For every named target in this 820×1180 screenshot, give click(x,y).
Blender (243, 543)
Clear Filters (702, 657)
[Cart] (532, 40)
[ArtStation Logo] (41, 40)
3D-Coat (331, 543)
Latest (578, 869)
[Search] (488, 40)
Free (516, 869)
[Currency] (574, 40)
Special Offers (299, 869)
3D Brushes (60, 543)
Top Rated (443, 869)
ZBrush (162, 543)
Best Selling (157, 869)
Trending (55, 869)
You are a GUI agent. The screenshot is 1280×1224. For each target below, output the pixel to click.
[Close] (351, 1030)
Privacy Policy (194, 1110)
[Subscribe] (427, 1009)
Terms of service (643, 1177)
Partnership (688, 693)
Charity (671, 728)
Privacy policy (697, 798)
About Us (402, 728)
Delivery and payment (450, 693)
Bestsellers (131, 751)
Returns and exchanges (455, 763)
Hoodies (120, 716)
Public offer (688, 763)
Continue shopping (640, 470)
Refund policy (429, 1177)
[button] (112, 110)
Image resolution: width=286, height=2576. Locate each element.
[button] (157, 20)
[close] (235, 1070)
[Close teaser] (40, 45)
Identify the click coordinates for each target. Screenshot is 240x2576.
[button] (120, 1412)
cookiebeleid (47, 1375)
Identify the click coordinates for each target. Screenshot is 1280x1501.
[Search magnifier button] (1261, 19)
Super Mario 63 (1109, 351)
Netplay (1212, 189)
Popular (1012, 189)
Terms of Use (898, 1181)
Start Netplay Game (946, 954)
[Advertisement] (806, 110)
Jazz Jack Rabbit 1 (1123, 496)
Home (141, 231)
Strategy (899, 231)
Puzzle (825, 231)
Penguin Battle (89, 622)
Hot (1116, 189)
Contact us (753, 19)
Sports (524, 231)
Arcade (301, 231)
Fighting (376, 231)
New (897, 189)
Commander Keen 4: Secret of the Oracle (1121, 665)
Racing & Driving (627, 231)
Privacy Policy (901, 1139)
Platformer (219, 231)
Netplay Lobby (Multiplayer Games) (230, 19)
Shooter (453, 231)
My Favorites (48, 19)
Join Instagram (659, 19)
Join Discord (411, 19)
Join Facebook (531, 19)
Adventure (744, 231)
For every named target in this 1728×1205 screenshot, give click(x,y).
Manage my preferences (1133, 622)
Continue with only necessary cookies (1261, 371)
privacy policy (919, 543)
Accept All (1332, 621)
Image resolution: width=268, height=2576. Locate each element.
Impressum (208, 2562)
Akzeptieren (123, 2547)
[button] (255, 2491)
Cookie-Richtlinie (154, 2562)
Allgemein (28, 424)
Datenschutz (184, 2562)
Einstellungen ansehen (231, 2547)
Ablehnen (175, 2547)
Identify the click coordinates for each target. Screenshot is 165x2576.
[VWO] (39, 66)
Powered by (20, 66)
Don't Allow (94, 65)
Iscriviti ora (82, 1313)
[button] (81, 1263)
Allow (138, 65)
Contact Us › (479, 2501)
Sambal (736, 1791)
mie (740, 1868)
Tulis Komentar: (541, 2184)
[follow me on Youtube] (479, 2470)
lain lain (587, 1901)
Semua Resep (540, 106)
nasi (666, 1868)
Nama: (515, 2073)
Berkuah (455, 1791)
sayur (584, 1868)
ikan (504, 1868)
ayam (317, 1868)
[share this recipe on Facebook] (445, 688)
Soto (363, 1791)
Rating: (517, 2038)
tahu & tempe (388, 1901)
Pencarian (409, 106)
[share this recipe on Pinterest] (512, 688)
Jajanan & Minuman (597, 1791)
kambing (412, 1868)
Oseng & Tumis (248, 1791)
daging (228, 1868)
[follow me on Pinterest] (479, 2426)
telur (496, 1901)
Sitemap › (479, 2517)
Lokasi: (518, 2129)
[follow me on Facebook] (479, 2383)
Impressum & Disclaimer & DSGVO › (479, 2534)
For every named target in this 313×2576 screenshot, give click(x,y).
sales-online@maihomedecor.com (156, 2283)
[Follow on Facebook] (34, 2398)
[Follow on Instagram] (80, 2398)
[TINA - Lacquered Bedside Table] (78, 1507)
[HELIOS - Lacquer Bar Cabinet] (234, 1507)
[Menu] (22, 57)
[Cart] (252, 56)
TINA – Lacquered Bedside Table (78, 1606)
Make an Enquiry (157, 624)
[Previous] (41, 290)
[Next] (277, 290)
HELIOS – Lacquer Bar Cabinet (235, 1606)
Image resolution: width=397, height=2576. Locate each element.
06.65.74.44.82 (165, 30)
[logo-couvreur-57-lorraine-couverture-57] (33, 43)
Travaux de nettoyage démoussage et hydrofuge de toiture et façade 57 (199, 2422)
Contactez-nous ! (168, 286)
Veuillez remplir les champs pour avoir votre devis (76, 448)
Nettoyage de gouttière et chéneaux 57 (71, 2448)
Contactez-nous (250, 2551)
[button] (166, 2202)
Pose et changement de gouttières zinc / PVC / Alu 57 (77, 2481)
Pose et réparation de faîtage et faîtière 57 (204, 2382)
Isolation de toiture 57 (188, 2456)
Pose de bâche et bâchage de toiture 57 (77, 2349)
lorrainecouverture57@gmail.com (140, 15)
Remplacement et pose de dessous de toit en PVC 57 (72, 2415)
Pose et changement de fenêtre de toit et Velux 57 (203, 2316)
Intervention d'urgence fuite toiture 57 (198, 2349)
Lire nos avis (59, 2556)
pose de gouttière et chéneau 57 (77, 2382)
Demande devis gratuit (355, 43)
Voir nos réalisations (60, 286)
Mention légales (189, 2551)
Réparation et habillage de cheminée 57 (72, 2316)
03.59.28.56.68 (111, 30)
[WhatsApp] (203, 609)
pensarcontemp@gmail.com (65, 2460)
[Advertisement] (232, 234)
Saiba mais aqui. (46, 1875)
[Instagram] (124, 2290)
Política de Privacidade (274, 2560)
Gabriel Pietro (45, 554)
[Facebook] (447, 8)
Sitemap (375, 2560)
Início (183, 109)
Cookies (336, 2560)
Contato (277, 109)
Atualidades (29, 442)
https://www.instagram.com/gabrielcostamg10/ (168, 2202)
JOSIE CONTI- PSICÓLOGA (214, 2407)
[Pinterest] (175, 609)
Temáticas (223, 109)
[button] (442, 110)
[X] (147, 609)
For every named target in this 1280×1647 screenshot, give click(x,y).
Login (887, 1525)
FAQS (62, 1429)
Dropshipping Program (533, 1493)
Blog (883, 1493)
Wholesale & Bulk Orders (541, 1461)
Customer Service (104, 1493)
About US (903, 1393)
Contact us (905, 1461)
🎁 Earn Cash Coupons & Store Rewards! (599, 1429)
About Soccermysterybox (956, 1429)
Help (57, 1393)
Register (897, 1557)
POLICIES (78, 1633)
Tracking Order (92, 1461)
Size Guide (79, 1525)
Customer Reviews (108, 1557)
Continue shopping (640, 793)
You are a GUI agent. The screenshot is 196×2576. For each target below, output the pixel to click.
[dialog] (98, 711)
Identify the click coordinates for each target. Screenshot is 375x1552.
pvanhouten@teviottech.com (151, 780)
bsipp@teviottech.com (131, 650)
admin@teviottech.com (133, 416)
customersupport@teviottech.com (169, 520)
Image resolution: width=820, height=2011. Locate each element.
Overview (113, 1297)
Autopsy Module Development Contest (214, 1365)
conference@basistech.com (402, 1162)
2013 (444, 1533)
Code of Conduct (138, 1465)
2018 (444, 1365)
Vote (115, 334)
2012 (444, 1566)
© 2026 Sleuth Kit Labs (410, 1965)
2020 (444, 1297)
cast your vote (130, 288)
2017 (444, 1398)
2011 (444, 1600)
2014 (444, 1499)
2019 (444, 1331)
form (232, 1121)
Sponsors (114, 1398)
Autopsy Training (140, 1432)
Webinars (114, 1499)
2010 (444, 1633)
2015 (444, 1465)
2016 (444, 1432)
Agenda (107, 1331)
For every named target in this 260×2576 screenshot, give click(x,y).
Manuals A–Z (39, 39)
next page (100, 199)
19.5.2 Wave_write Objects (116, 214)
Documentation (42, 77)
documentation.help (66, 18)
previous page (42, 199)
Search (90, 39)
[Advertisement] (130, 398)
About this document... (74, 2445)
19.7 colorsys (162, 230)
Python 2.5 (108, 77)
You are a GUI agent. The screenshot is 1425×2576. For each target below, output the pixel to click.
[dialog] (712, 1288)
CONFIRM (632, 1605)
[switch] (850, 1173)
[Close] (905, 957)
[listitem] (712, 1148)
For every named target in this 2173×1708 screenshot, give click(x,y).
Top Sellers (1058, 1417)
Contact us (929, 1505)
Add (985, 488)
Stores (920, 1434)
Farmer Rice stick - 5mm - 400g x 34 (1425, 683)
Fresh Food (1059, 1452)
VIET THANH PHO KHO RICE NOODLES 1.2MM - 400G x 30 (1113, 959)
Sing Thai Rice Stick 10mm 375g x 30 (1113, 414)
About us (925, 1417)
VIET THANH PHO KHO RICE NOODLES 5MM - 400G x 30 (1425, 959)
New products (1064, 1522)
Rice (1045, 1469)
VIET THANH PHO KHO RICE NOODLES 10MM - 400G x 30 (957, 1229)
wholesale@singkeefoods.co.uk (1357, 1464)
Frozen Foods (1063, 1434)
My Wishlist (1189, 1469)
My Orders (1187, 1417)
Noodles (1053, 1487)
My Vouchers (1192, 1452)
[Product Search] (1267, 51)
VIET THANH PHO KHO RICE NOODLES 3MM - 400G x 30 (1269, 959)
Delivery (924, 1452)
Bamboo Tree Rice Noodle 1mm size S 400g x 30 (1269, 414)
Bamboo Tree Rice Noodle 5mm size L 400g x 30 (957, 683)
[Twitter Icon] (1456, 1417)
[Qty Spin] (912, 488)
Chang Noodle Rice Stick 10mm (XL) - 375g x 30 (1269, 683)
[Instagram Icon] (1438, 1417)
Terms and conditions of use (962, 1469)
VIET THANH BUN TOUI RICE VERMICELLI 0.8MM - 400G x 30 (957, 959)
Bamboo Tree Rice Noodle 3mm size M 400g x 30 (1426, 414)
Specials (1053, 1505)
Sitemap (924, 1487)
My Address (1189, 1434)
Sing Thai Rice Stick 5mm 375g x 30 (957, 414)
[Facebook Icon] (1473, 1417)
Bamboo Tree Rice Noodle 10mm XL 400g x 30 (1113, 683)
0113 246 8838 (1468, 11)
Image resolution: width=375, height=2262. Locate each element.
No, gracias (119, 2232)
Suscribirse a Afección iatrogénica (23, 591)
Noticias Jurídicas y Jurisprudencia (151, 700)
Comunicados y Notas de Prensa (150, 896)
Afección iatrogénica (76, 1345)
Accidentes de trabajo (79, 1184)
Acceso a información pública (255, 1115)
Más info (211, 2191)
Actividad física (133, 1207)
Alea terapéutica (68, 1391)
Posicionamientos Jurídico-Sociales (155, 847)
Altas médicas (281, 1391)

DIRECTIONS:
Beginning at the first line of the records, give again each line exactly as written, ending with the line that contains "Terms of Use (898, 1181)".

ANSWER TO THIS TASK:
For every named target in this 820×1180 screenshot, give click(x,y).
Blender (243, 543)
Clear Filters (702, 657)
[Cart] (532, 40)
[ArtStation Logo] (41, 40)
3D-Coat (331, 543)
Latest (578, 869)
[Search] (488, 40)
Free (516, 869)
[Currency] (574, 40)
Special Offers (299, 869)
3D Brushes (60, 543)
Top Rated (443, 869)
ZBrush (162, 543)
Best Selling (157, 869)
Trending (55, 869)
You are a GUI agent. The screenshot is 1280×1224. For each target below, output the pixel to click.
[Close] (351, 1030)
Privacy Policy (194, 1110)
[Subscribe] (427, 1009)
Terms of service (643, 1177)
Partnership (688, 693)
Charity (671, 728)
Privacy policy (697, 798)
About Us (402, 728)
Delivery and payment (450, 693)
Bestsellers (131, 751)
Returns and exchanges (455, 763)
Hoodies (120, 716)
Public offer (688, 763)
Continue shopping (640, 470)
Refund policy (429, 1177)
[button] (112, 110)
Image resolution: width=286, height=2576. Locate each element.
[button] (157, 20)
[close] (235, 1070)
[Close teaser] (40, 45)
Identify the click coordinates for each target. Screenshot is 240x2576.
[button] (120, 1412)
cookiebeleid (47, 1375)
Identify the click coordinates for each target. Screenshot is 1280x1501.
[Search magnifier button] (1261, 19)
Super Mario 63 (1109, 351)
Netplay (1212, 189)
Popular (1012, 189)
Terms of Use (898, 1181)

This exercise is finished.